9.1 KiB
Post-Incident Testing Guide
Version: 1.0 Status: Turn #6 Implementation Audience: StellaOps developers, QA engineers, incident responders
Overview
Every production incident should produce a permanent regression test. This guide describes the infrastructure and workflow for generating, reviewing, and maintaining post-incident tests in the StellaOps codebase.
Key Principles
- Permanent Regression: Incidents that reach production indicate a gap in testing. That gap must be permanently closed.
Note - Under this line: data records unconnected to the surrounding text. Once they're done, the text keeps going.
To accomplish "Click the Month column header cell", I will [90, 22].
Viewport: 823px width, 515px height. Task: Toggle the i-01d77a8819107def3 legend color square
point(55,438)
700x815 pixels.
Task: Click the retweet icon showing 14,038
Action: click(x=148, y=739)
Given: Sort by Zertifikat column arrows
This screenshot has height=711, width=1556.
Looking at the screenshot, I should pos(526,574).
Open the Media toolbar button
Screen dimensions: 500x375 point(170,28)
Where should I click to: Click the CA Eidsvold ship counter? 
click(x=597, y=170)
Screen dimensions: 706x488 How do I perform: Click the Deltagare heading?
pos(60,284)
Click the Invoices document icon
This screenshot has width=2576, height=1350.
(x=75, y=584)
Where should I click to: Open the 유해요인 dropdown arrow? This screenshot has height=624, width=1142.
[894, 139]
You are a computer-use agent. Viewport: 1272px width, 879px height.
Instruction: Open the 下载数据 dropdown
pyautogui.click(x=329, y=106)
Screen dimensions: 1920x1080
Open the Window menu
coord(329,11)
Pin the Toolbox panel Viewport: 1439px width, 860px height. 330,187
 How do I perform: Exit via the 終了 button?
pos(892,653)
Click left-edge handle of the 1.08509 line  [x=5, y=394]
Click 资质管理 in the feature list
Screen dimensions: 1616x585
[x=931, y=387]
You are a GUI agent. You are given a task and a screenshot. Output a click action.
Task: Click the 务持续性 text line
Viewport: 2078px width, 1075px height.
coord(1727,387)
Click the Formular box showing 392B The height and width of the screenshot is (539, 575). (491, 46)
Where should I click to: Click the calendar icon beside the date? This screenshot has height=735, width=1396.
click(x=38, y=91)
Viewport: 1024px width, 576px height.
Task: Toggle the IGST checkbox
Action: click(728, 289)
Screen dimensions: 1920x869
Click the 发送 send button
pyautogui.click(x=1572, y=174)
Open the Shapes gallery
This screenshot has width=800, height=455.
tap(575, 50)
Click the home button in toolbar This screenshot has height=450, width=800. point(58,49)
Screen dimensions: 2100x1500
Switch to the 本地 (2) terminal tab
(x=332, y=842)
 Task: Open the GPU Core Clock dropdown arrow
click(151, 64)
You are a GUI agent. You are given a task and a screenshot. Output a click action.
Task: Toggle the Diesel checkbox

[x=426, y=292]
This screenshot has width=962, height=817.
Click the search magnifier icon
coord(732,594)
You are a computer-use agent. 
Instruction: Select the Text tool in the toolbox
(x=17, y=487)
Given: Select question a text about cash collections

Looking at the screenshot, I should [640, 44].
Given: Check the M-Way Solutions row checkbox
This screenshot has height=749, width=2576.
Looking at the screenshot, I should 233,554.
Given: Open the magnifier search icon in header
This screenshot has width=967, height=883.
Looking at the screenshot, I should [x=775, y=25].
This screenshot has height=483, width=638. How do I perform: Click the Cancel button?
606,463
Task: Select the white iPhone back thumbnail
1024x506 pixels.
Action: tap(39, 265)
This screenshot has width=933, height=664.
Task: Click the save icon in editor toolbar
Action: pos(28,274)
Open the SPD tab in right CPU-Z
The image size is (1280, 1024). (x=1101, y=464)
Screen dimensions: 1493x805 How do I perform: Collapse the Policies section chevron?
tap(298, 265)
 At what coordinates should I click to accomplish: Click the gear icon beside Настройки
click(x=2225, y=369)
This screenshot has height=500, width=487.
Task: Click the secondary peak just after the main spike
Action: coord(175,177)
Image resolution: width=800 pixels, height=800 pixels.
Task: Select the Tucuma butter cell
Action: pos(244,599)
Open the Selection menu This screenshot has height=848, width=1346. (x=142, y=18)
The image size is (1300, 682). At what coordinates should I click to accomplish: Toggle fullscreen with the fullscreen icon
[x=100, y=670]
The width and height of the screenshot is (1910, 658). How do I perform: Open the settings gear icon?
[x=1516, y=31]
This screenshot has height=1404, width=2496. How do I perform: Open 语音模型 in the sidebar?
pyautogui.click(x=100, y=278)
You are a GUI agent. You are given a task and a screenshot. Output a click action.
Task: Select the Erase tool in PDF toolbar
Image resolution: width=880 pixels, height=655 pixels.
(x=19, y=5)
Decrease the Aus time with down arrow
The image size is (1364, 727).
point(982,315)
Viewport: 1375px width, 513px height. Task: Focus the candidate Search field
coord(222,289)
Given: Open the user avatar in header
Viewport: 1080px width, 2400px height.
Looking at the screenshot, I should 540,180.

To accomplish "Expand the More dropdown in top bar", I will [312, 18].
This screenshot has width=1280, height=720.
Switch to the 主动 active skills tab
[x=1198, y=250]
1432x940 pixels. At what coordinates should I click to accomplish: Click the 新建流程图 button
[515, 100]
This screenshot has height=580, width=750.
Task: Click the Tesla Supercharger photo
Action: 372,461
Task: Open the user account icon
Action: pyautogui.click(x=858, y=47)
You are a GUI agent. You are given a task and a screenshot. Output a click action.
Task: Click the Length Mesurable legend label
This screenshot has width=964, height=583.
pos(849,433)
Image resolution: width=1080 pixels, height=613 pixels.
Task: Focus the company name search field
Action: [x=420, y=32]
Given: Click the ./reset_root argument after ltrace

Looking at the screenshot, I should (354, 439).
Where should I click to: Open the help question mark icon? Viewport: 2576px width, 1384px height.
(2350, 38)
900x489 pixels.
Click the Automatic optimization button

- Deterministic Replay: Tests are generated from replay manifests captured during the incident.
- Severity-Gated: P1/P2 incident tests block releases; P3/P4 tests are warning-only.
- Traceable: Every incident test links back to the incident report and fix.
Workflow
1. Incident Triggers Replay Capture
When an incident occurs, the replay infrastructure automatically captures:
- Event sequences with correlation IDs
- Input data (sanitized for PII)
- System state at time of incident
- Configuration and policy digests
This produces a replay manifest stored in the Evidence Locker.
2. Generate Test Scaffold
Use the IncidentTestGenerator to create a test scaffold from the replay manifest:
using StellaOps.TestKit.Incident;
// Load the replay manifest
var manifestJson = File.ReadAllText("incident-replay-manifest.json");
// Create incident metadata
var metadata = new IncidentMetadata
{
IncidentId = "INC-2026-001",
OccurredAt = DateTimeOffset.Parse("2026-01-15T10:30:00Z"),
RootCause = "Race condition in concurrent bundle creation",
AffectedModules = ["EvidenceLocker", "Policy"],
Severity = IncidentSeverity.P1,
Title = "Evidence bundle duplication in high-concurrency scenario",
ReportUrl = "https://incidents.stella-ops.internal/INC-2026-001"
};
// Generate the test scaffold
var generator = new IncidentTestGenerator();
var scaffold = generator.GenerateFromManifestJson(manifestJson, metadata);
// Output the generated test code
var code = scaffold.GenerateTestCode();
File.WriteAllText($"Tests/{scaffold.TestClassName}.cs", code);
3. Review and Complete Test
The generated scaffold is a starting point. A human must:
- Review fixtures: Ensure input data is appropriate and sanitized.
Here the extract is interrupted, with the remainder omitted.